DO WORK THAT MATTERS.
At Abbott, diverse ideas, perspectives, and expertise allow us to create the life-changing solutions that help people live healthier lives. In 150 countries and with businesses spanning nutrition, diagnostics, medical devices, and branded generic pharmaceuticals, Abbott offers you enormous opportunities to explore your interests and help you achieve your career and personal goals.
Abbott Rapid Diagnostics (formerly Alere) is part of Abbott’s Diagnostics family of businesses, bringing together exceptional teams of experts and industry leading technologies. Our in-vitro Diagnostic Assay manufacturing site in Dundee has an exciting opportunity for 2 Technical Writers to join the team on a fixed term basis until the end of December 2020.
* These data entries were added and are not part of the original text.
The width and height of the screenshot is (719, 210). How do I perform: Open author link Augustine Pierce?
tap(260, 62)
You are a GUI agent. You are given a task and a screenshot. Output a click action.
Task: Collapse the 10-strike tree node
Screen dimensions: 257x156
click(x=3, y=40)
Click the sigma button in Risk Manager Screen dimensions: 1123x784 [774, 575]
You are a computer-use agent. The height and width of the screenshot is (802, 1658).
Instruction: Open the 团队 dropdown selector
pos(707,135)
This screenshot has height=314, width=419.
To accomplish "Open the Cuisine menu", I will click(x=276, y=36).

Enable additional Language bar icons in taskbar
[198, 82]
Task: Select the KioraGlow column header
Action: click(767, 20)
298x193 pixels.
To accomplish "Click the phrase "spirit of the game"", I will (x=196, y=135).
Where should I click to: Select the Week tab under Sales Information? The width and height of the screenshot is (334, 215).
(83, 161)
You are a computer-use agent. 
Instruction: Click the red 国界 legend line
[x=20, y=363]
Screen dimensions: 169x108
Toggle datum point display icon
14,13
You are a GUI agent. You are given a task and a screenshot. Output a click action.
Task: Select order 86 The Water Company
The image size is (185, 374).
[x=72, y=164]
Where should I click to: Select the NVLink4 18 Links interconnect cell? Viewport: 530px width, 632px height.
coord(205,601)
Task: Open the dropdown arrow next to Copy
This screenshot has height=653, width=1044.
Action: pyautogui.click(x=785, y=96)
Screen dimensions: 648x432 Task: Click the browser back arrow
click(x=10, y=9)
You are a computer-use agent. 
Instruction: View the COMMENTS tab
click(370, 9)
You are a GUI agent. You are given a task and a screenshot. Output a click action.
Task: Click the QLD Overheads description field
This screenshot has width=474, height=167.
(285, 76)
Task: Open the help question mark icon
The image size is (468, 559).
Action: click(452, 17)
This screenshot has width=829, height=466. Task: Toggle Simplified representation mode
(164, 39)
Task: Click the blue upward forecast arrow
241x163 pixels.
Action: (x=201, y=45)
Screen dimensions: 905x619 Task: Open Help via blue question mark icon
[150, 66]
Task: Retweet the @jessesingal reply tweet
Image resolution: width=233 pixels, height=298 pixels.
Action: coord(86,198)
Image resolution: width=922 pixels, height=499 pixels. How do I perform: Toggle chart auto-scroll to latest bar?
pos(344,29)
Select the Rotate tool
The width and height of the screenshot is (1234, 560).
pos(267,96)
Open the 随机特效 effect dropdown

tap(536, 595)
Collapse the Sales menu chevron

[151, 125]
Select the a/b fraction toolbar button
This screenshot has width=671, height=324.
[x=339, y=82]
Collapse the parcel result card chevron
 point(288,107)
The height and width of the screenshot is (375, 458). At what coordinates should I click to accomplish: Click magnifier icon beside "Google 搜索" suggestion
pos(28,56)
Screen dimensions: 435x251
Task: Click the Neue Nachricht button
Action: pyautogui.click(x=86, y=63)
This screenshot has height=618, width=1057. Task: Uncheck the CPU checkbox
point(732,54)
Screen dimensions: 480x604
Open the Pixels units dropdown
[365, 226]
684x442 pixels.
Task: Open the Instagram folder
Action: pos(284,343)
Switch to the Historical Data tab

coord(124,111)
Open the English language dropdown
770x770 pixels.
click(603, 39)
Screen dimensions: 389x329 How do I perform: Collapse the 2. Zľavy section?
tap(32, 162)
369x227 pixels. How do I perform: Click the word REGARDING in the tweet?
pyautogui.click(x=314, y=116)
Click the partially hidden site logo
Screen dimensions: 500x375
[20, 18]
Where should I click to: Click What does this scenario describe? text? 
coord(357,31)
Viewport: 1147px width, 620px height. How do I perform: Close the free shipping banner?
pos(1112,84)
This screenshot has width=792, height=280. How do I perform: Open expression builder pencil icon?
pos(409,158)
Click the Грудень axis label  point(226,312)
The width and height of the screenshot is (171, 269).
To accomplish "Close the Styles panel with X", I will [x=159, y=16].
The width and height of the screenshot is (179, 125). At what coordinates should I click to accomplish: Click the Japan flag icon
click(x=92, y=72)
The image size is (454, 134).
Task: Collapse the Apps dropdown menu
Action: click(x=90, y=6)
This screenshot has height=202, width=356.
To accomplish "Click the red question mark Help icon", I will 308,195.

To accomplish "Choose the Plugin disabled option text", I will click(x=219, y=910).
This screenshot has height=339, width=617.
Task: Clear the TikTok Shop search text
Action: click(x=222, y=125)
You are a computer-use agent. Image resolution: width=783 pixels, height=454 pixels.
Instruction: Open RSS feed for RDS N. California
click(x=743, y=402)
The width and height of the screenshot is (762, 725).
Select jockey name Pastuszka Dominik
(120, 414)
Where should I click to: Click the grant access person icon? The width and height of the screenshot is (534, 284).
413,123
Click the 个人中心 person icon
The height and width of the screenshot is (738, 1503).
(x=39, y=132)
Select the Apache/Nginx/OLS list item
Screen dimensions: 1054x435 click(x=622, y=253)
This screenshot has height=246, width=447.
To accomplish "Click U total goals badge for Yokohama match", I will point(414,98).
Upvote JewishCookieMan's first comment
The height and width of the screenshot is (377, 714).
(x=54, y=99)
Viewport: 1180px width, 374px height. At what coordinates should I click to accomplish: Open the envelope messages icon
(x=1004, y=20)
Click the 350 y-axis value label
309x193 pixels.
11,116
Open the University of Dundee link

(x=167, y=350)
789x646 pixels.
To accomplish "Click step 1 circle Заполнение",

Directly participating in a Quality Systems Improvement program on site (certified to ISO13485), you will play a key part in the creating and/or update of Standard Operating Procedures, work/testing instructions, Validation Documentation (IQ / OQ / PQ), Design History Documentation including Design Inputs & Specifications, Verification Studies and Risk Management Dossiers. This is an exciting opportunity to join a team in a period of change and future-shaping, and offers the incumbent a challenging work package of creating of high-quality written content to a pre-defined project timelines.
The ideal candidate will be educated to degree level, preferably in a Science or similar field, and bring demonstrable experience from within GMP / Biotech / Pharma / Regulated Industry. You will be adept at preparing and writing technical documentation, with added exposure of creating and delivering associated training materials. You will be a natural communicator, whether this be written or verbal, and be comfortable working in a fast paced and dynamic environment.
As you’d expect from an innovative global healthcare company, we offer an excellent starting salary, and a competitive range of benefits including a defined contribution pension scheme and private healthcare.